Best way to misinform content using PHP?

What is the best way to “disinfect” content? Example...

Example - before disinfection:

Morbi mollis ante vitae massa suscipit a tempus est pellentesque. Pellentesque habitant morbi tristique senectus et netus et malesuada fames ac turpis egestas. Nulla mattis iaculis consectetur. Morbi mollis ante vitae est pellentesque. Pellentesque habitant morbi tristique senectus et netus et malesuada fames ac turpis egestas. Nulla mattis iaculis consectetur. 

An example is after disinfection:

 <p>Morbi mollis ante vitae massa suscipit a tempus est pellentesque. Pellentesque habitant morbi tristique senectus et netus et malesuada fames ac turpis egestas. Nulla mattis iaculis consectetur.</p> <p>Morbi mollis ante vitae est pellentesque. Pellentesque habitant morbi tristique senectus et netus et malesuada fames ac turpis egestas. Nulla mattis iaculis consectetur.</p> 

What should he do

  • It should add p tags instead of line breaks.
  • It should remove the empty space like triplex spaces
  • It should remove double line breaks.
  • He should remove the tabs.
  • It should remove line breaks and spaces before the content, if any.
  • It should remove line breaks and spaces after the content, if any.

Do I know correctly that I am using the str_replace function, and this should be the best solution for this?
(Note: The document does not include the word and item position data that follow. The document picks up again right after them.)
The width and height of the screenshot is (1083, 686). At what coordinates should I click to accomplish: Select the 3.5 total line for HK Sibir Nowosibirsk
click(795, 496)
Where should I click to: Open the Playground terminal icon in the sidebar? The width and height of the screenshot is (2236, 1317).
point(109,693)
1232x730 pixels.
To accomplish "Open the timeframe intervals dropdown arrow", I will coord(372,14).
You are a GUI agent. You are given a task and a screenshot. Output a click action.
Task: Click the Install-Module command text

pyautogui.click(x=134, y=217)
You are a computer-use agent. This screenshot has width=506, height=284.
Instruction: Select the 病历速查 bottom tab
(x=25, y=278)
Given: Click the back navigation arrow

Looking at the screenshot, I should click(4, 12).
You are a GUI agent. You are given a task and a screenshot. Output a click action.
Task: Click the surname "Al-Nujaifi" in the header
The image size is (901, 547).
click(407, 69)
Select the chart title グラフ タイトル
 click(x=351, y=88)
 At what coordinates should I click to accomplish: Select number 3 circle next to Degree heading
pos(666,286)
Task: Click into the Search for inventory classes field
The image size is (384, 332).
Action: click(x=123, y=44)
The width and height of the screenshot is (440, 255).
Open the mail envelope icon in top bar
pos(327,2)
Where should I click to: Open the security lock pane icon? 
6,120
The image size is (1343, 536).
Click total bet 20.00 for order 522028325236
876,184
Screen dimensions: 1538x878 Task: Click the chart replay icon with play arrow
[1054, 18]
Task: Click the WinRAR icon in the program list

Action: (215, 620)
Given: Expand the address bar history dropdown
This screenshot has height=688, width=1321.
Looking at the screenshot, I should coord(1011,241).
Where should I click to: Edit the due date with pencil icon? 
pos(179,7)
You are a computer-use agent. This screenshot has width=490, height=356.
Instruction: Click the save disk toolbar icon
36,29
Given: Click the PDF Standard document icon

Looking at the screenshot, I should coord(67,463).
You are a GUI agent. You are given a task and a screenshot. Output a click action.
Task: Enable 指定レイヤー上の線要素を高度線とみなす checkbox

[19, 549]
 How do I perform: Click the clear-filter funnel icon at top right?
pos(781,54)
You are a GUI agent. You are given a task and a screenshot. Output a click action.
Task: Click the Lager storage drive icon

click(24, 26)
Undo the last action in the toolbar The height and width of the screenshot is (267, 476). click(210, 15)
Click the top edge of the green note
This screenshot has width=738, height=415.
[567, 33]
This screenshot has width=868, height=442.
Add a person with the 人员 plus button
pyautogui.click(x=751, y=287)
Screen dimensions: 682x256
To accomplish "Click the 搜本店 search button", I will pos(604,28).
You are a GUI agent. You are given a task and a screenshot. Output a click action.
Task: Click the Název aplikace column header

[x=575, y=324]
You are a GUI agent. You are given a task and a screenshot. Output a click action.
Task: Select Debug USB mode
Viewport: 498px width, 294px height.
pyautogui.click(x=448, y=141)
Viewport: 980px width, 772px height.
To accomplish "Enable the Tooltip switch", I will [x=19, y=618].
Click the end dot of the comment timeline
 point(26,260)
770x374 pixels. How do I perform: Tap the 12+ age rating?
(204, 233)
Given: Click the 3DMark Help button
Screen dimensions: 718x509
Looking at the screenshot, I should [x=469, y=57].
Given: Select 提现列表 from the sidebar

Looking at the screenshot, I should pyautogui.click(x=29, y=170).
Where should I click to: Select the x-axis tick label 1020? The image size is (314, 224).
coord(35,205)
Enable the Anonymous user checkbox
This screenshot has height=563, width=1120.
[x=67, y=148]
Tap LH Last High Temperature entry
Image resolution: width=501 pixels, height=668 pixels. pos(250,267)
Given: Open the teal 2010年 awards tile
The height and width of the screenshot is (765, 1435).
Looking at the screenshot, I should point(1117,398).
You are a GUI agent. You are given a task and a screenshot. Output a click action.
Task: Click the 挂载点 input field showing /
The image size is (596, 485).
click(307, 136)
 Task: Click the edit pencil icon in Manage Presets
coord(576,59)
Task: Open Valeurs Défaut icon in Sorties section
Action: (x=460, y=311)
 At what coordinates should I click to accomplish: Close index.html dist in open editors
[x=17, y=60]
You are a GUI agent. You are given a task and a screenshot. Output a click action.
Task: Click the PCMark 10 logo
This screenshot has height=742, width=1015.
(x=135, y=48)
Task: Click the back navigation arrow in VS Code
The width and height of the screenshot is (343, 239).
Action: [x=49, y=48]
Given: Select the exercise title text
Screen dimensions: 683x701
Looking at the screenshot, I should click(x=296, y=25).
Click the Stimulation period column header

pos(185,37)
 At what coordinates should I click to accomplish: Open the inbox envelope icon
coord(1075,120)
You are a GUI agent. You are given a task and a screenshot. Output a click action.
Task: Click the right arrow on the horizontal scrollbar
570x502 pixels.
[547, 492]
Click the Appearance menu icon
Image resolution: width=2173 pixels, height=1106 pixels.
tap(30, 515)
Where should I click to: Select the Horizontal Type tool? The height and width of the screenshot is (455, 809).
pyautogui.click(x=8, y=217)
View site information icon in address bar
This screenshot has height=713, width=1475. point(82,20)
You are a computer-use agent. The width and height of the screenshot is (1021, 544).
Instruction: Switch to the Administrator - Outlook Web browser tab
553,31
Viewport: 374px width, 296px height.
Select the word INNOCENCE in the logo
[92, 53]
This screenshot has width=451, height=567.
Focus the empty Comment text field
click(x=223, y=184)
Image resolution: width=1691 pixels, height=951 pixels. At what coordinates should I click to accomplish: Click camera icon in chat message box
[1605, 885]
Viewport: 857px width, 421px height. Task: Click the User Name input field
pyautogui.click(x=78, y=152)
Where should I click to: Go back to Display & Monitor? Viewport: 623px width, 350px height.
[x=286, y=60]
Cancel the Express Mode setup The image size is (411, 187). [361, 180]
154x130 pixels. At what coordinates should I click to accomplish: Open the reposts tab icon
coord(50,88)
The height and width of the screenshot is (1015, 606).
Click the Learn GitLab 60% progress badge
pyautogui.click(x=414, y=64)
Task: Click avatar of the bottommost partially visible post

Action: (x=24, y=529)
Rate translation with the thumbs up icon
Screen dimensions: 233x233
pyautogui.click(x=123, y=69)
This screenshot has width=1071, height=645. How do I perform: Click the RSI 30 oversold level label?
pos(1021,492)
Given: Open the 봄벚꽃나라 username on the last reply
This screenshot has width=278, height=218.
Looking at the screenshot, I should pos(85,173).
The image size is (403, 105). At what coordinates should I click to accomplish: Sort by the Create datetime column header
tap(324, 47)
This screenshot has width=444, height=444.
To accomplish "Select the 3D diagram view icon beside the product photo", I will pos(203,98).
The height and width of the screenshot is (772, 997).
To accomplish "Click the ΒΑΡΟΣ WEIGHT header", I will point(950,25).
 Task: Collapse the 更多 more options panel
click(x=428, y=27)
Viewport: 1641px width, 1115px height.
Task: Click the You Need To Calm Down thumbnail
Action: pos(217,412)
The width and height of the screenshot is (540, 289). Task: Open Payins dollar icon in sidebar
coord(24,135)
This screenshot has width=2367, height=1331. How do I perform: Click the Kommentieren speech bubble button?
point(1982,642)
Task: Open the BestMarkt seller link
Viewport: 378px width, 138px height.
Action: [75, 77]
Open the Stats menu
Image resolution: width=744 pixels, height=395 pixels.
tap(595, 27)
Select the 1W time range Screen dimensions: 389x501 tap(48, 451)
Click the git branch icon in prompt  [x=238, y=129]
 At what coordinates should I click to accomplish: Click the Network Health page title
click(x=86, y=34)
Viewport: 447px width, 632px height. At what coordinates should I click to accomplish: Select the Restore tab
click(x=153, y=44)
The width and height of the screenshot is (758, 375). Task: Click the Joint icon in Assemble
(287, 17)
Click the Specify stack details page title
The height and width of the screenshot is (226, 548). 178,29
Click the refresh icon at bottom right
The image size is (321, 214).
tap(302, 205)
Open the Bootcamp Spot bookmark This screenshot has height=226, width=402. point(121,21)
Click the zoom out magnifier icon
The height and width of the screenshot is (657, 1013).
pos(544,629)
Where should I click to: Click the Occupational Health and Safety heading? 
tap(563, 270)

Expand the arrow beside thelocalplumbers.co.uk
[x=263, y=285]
I want the function to look like this:

 function sanitize($content) { // Do the magic! return $content; } 
+4
source share
4 answers
  • It should add p tags instead of line breaks.

Run it through something like a Textile or Markdown interpreter or any other humane markup language that suits your needs.

  • It should remove the empty space like triplex spaces
  • It should remove double line breaks.
  • He should remove the tabs.
  • It should remove line breaks and spaces before the content, if any.
  • It should remove line breaks and spaces after the content, if any.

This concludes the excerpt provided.